When we allow the possibility of supernatural agents, anything goes and nothing can be logically disputed or verified by others, so scientific progress stops.
If we start mixing science and religion in the public schools, then we had better make sure that our children and grandchildren start learning Chinese. Because America will have unilaterally disarmed itself in the future battle for scientific and technological supremacy.

James J. Amato Woodland Park

8 comments:

Douglas Groothuis, Ph.D. said...

The scientific revolution was sparked and fueled and sustained on the basis of the Christian worldview, which developed in the Middle Ages and through the Reformation. See Rodney Stark, "The Victory of Reason" (2005), chapter one. It wasn't advanced on the basis of naturalism. Many scholars have noted this, but the naturalist elite of today's culture says nothing of it. Francis Schaeffer gave a popular presentation of this truth in "How Then Shall We Live" back in 1976.

Jim said...

From the timeless Matthew Henry: "Nay, it is the corrupt bias of the will that bribes and besots the understanding: none so blind as those that will not see."

I've gone round and round on this topic with so many people that I've all but given up on resolving it with them. We just end up talking past each other. So these days I usually try to redirect the conversation to the heart of the matter: theism and atheism.

john alan turner said...

There are not only a handful of logical fallacies; there are a number of factual errors as well. Not only was the scientific revolution sparked, fueled and sustained by people with a decidedly Christian worldview (I would also recomment Alvin Schmidt's HOW CHRISTIANITY SAVED THE WORLD [2004]), but the writer has bought into the myth of Religion vs. Science -- especially as he portrays the church's relationship with Galileo (on this, I would recommend Philip J. Sampson's SIX MODERN MYTHS ABOUT CHRISTIANITY AND WESTERN CIVILIZATION (2001).

• _TASK OBJECTIVE_
Please reproduce the passage on science and religion word for word, from "Jim said..." to "alan turner said...".

• _EXCERPTED RECORDS_
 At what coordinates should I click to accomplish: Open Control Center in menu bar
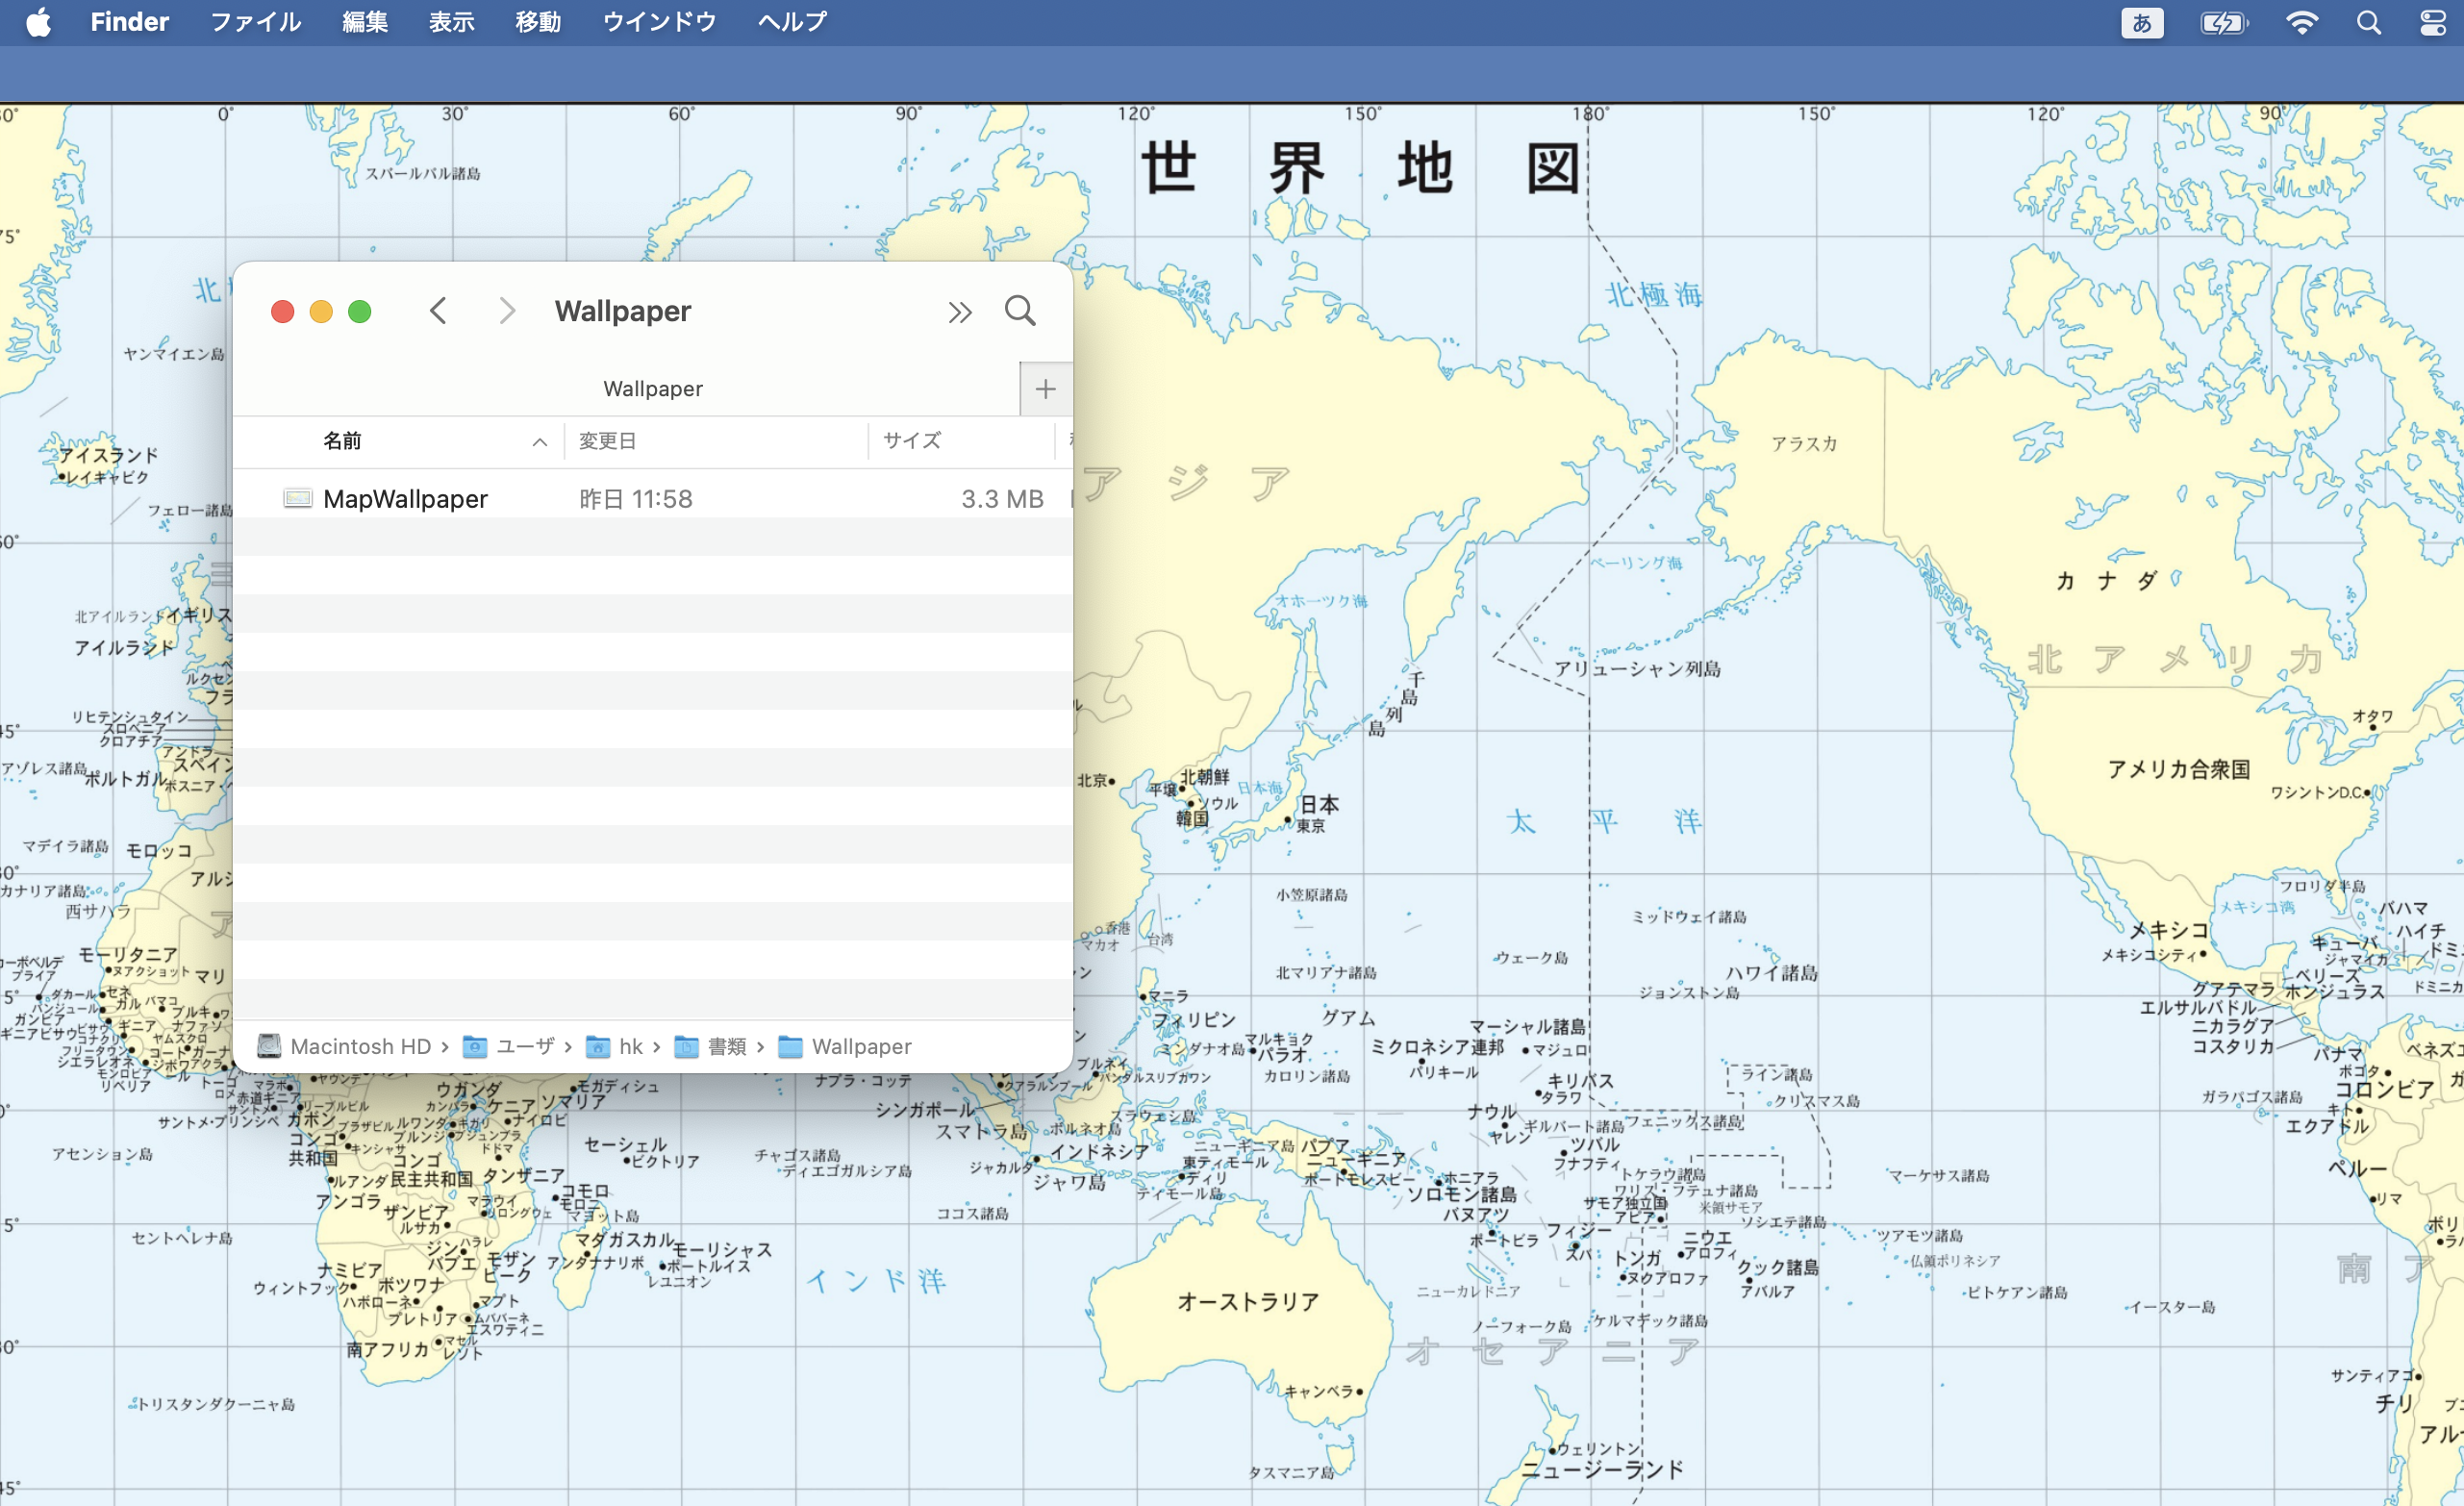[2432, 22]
...
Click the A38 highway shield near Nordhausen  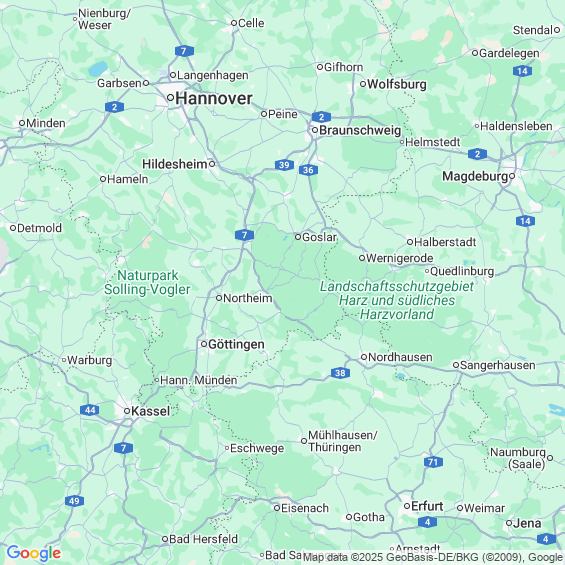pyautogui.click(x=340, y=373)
--
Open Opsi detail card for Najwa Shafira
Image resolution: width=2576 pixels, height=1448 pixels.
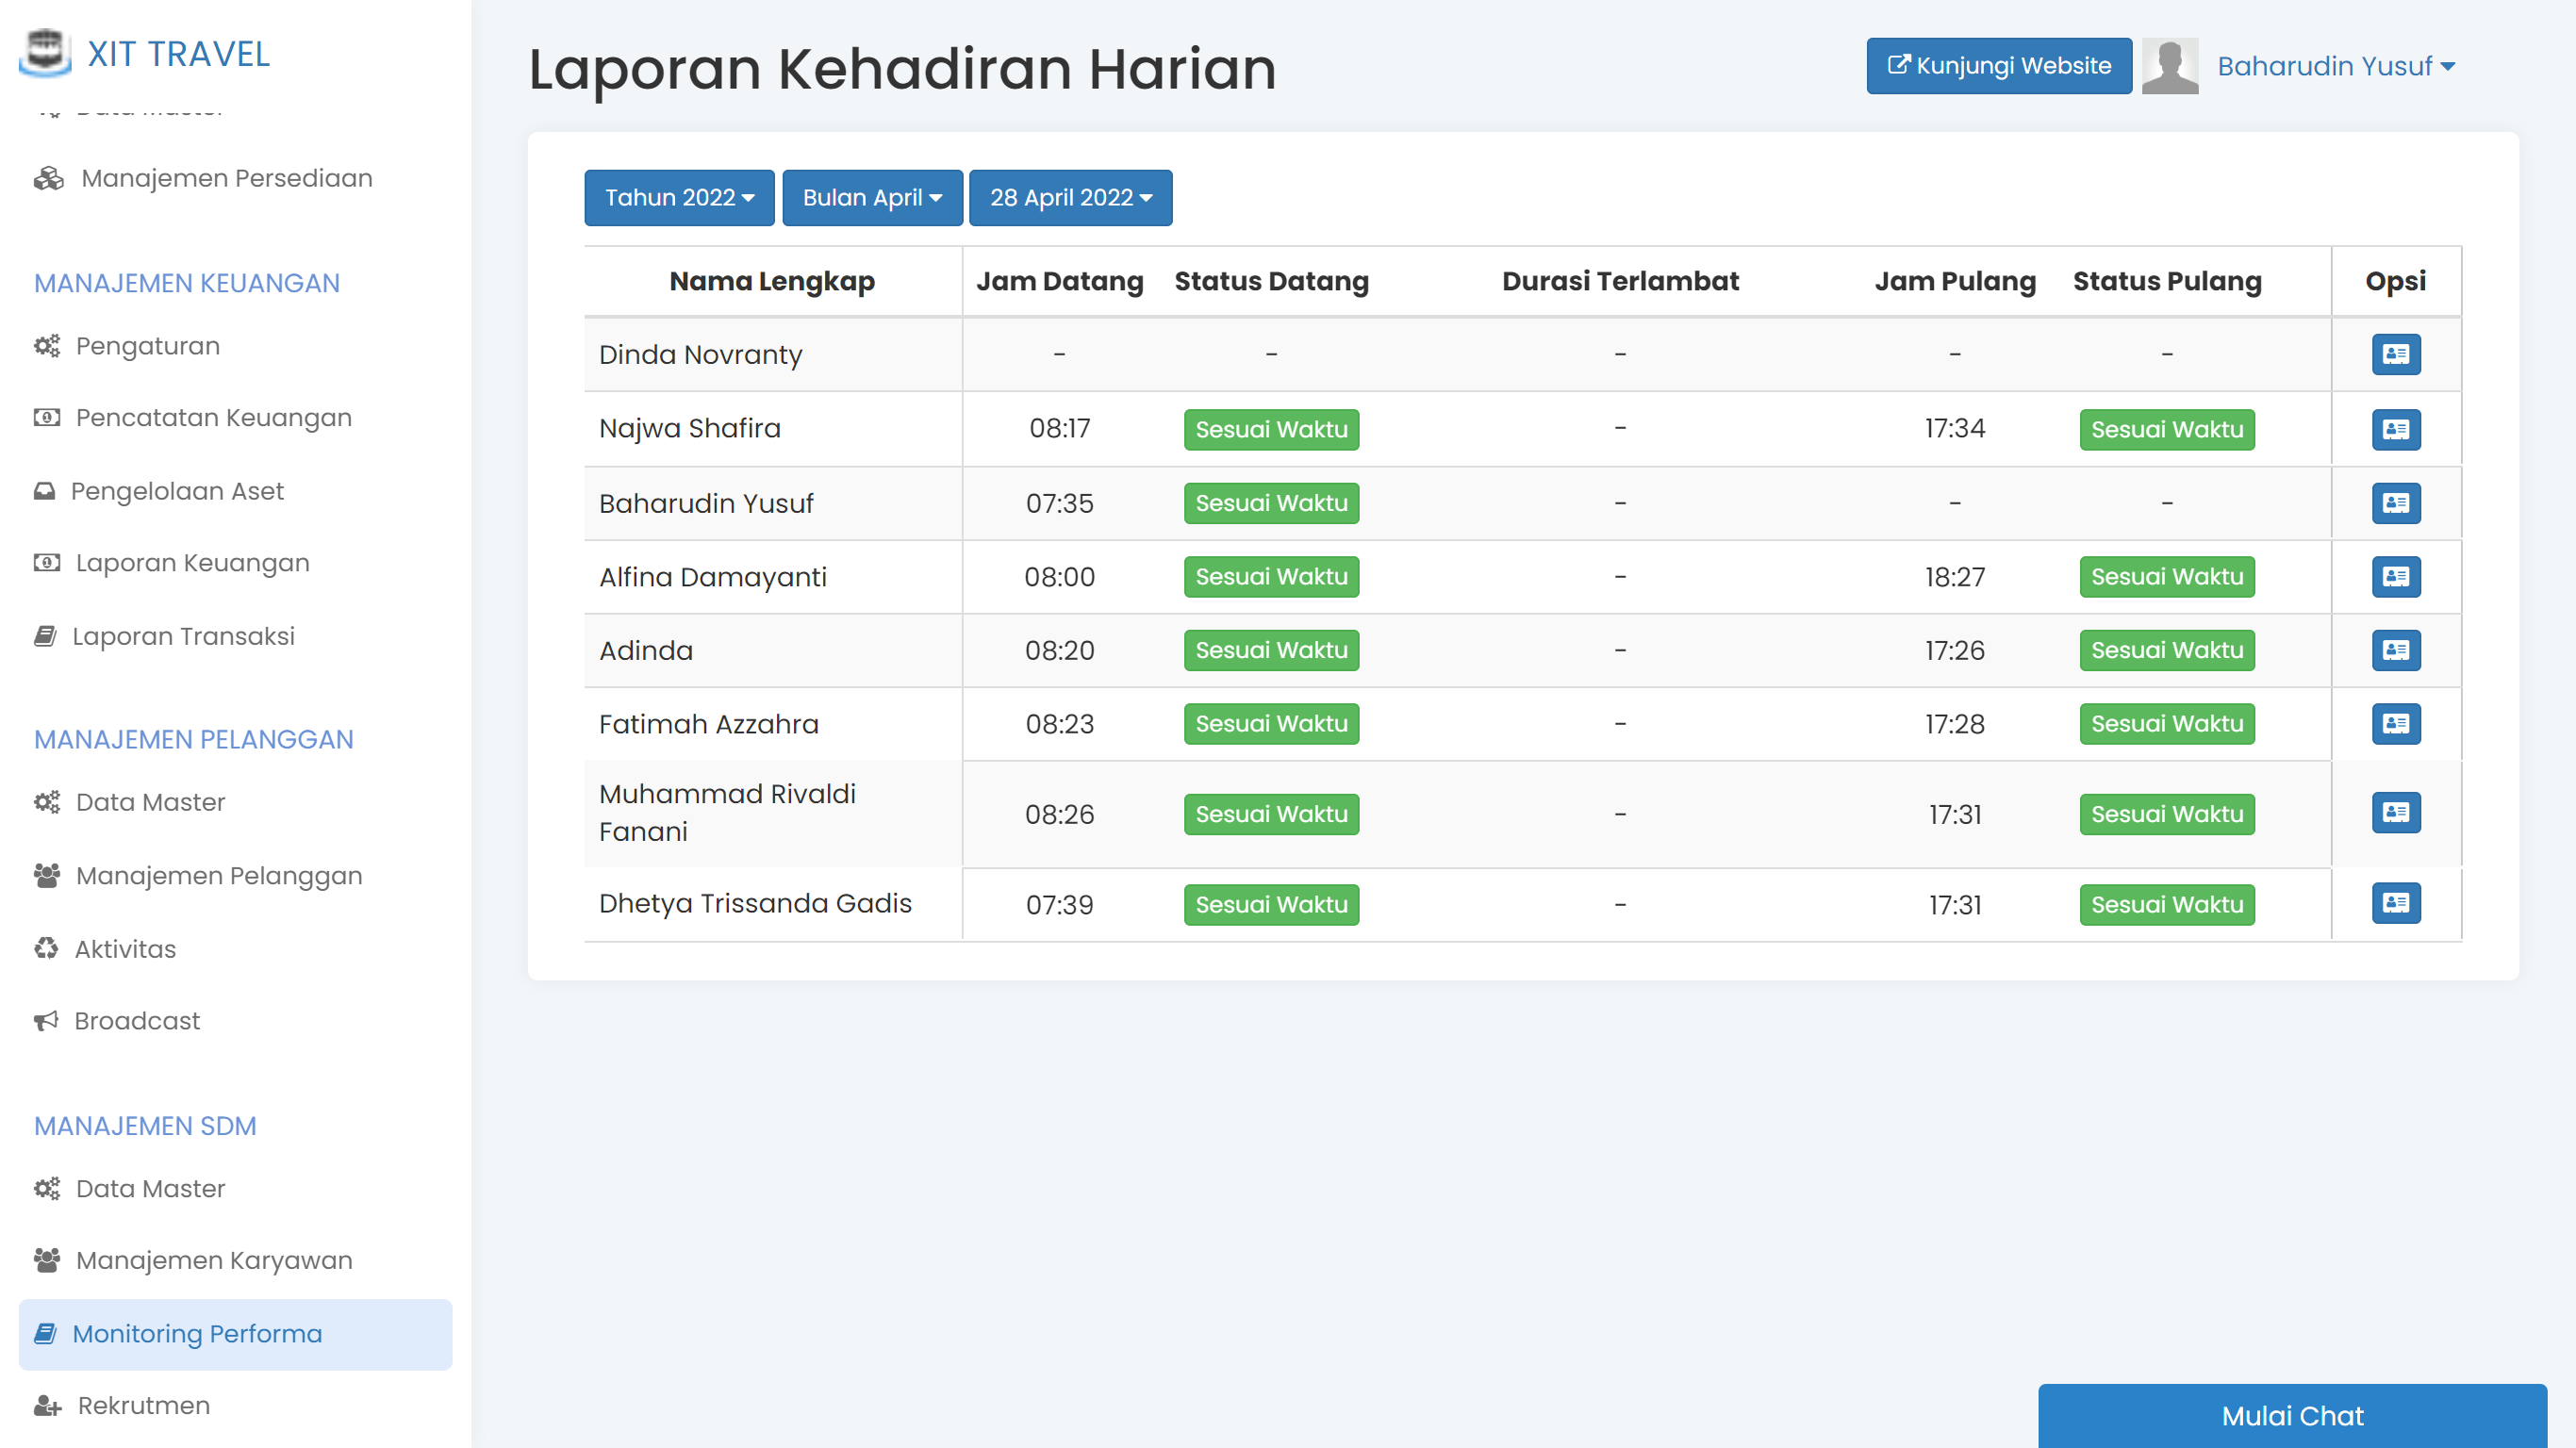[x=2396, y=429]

• _COMPLETE RESPONSE_
Jim said...

From the timeless Matthew Henry: "Nay, it is the corrupt bias of the will that bribes and besots the understanding: none so blind as those that will not see."

I've gone round and round on this topic with so many people that I've all but given up on resolving it with them. We just end up talking past each other. So these days I usually try to redirect the conversation to the heart of the matter: theism and atheism.

john alan turner said...